Faust Brings Functional Programming to DSP

In the future, all radical new languages will be domain-specific languages.

Peter Alvaro

If you write digital signal processing code and you haven’t encountered Faust, it’s worth a look, especially if you have ever wanted a change of pace from writing DSP in C/C++. Faust is a functional language for DSP that cuts through the noise.

I first used functional programming professionally when last year I contributed to a web GUI in Elm. Many of the arguments for using Elm over JavaScript are also relevant to using Faust over C/C++. Elm is simple enough that I came to grasp it in a few months. I was hooked; I started using it for hobby projects, like a CIEXYZ-to-RGB color picker. And when I started using Faust a few months ago, I felt the same zing.

In terms of problem domain, Faust has little in common with Elm. But the two languages have very similar feel in both syntax and semantics. The high level of these languages allows them to be compiled to many different target platforms. Faust can run in browsers just as well as microcontrollers such as the Microchip SAMD51. (It works best on systems that have a Floating-Point Unit.) And because it compiles to C++, it can be integrated with non-DSP code.

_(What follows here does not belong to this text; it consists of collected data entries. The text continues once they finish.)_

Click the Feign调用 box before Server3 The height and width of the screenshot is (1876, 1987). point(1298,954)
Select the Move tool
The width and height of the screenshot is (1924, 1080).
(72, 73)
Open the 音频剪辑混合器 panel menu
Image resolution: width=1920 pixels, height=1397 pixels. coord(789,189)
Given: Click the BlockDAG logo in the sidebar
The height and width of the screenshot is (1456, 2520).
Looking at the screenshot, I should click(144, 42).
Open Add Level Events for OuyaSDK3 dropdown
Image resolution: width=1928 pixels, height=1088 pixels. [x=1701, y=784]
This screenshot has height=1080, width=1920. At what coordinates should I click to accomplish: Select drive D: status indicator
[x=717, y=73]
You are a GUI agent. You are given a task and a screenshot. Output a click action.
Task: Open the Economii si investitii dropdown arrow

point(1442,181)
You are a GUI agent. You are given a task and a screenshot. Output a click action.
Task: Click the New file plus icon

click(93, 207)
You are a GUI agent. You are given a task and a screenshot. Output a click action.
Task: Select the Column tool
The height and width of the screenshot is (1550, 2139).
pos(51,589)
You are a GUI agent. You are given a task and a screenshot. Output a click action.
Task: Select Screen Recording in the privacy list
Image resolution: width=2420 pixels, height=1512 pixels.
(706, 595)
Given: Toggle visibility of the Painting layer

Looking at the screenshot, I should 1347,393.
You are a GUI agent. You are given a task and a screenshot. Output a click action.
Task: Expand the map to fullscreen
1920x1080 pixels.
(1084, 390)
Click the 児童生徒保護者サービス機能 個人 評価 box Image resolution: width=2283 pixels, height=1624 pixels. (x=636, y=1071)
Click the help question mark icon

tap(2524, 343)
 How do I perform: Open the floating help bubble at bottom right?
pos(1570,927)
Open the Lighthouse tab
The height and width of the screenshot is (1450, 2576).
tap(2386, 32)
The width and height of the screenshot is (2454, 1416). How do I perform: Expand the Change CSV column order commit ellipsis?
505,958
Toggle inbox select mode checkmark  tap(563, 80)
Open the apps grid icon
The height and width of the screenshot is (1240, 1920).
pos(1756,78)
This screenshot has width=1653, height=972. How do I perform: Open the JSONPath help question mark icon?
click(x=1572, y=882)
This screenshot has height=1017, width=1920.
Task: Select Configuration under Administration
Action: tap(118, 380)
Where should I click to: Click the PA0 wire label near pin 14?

I’m not sure to what extent the functional programming craze has penetrated the embedded systems community (my guess: not much) but Faust might well contribute to the spread there, as it provides an alternative to C++ that still integrates with C++ codebases. In my view, functional programming improves code quality by reducing irrelevant details in codebases, emphasizing the stuff that matters. This argument is pretty rigorous in situations where the problem domain is well-defined, like user interfaces and signal processors. I admit that it is weaker when the problem has lots of cross-cutting concerns.

I’ll be strongly considering Faust for the DSP implementation of Recursyn, a musical instrument I am developing, which I’ll probably write about soon.